Puede sonar algo siútico, pero la verdad es que tengo mi propia historia de amor con el periodismo. La cosa empezó temprano, durante la enseñanza media, cuando tuve un diario mural en el colegio. Fui censurado dos veces; la primera, por calificar como excelente “Rocco y sus hermanos”, de Luchino Visconti, que había sido rechazada por calificadores religiosos como película no apta para ninguna clase de público, y la segunda, por dedicar una edición completa del diario al triunfo en El Ensayo de la yegua “Miss Theresse”, cuyo propietario era mi tío más querido. La primera censura fue por discutibles razones de orden moral y en la segunda fui acusado de promover las apuestas entre mis compañeros.
Más tarde, estando ya en la universidad, trabajé en el entonces diario La Unión, de Valparaíso. Mi primera columna allí tuvo un título altisonante que puede sonar actual —“¿Hacia dónde va el Estado en Rusia?”—, pero que fue producto solo de mi pedantería juvenil. Poco después empecé a enviar críticas literarias a “El Mercurio” de la misma ciudad. Durante el gobierno de Allende estuve en el entonces canal de televisión de la Católica de Valparaíso, y a partir de 1991, regularmente, en “El Mercurio” de la capital. Siempre periodismo de redacción, que es el más fácil de hacer, aunque la excitación era mucha cuando en La Unión me acercaba a la sala de crónica donde trabajaban los colegas en mangas de camisa. Para qué hablar de la emoción que sentía al bajar a los talleres y percibir el ruido y el olor que despedían las linotipias.
Todo lo anterior, para justificar la preocupación que he desarrollado por nuestro periodismo de radio y televisión. En el primero de esos medios, lo que abunda hoy son las risotadas. Casi todos los espacios informativos se comparten entre dos o tres periodistas, y lo que se escucha comúnmente son las carcajadas de estos, las más de las veces sin motivo, como si estuvieran marcadas en el libreto que preparan los productores. En cuanto a la televisión, ella espejea cada día la realidad del país, pero tengo cada vez más la impresión de que con sus noticieros los canales están entrando cada noche, voluntariamente, en una cadena nacional del crimen.

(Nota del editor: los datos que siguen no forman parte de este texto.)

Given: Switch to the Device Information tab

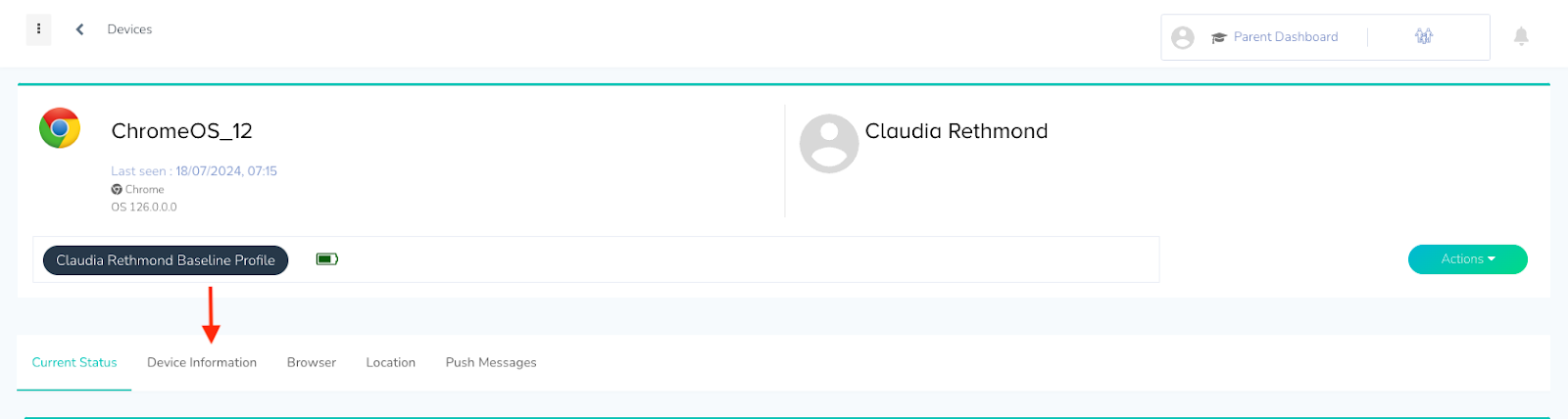Looking at the screenshot, I should pyautogui.click(x=202, y=362).
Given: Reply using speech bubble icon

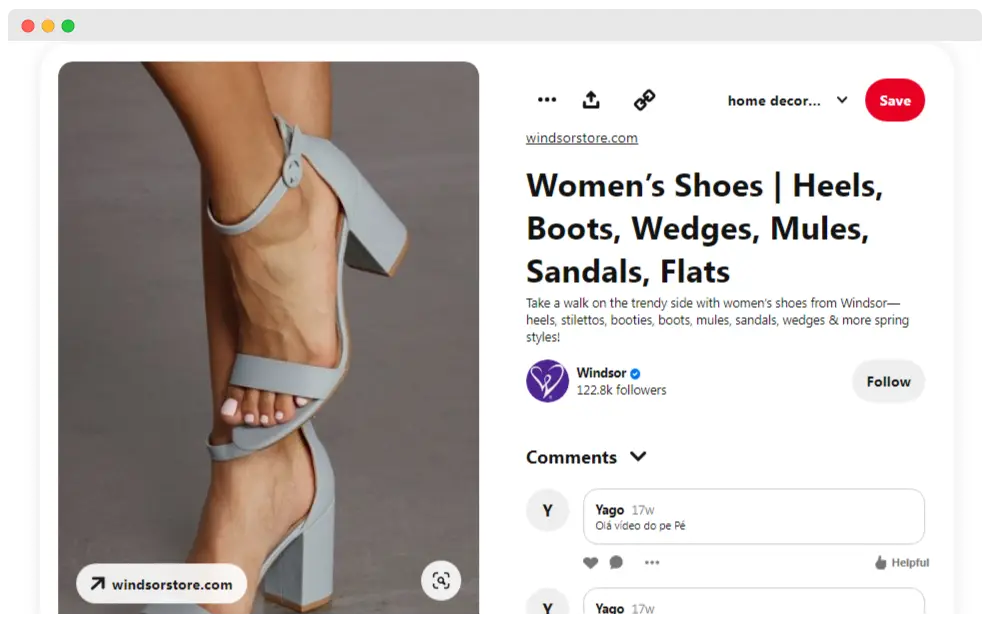Looking at the screenshot, I should coord(616,562).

Ni qué decir de cómo los conductores y conductoras de los espacios informativos de la televisión editorializan prácticamente todas las noticias, hasta las más banales, además de hacer uso masivo de muletillas y ruegos como: “Vamos a la pausa”, “Espérenos”, “Fíjese”, “No se vaya”, “Vamos a cambiar de tema”, sin olvidar el abuso de diminutivos en los nombres propios de los profesionales que están al aire, y sin omitir que la inusual extensión de los noticiarios, y por supuesto de las tandas de publicidad, hace pensar que esta última no está allí para hacer posible las noticias, sino las noticias para hacer posible la publicidad. Cada información se extiende en exceso, pasando del conductor que está en el estudio a un colega que, en terreno, repite exactamente lo mismo que ha sido dicho en el estudio. Luego, cuando la imagen vuelve a este, la repetición es ya por tercera vez, en un ejercicio reiterativo que obliga a cambiar de canal para encontrarse con lo mismo en todas las estaciones.
Otra práctica que merece crítica, según creo, es ver o escuchar a los propios periodistas haciendo la publicidad de sus auspiciadores.
Algo peor es la moralización de sus intervenciones en que incurren no pocos conductores, tanto en radio como en televisión, como si el oficio de periodista consistiera en comportarse como guardián y reserva moral de la comunidad. Un auditor o telespectador no necesita que los conductores frunzan el ceño y emitan pronunciamientos éticos sobre casi todas las situaciones que hacen noticia.
Las tenidas matrimoniales de conductores y conductoras las dejo para una próxima vez.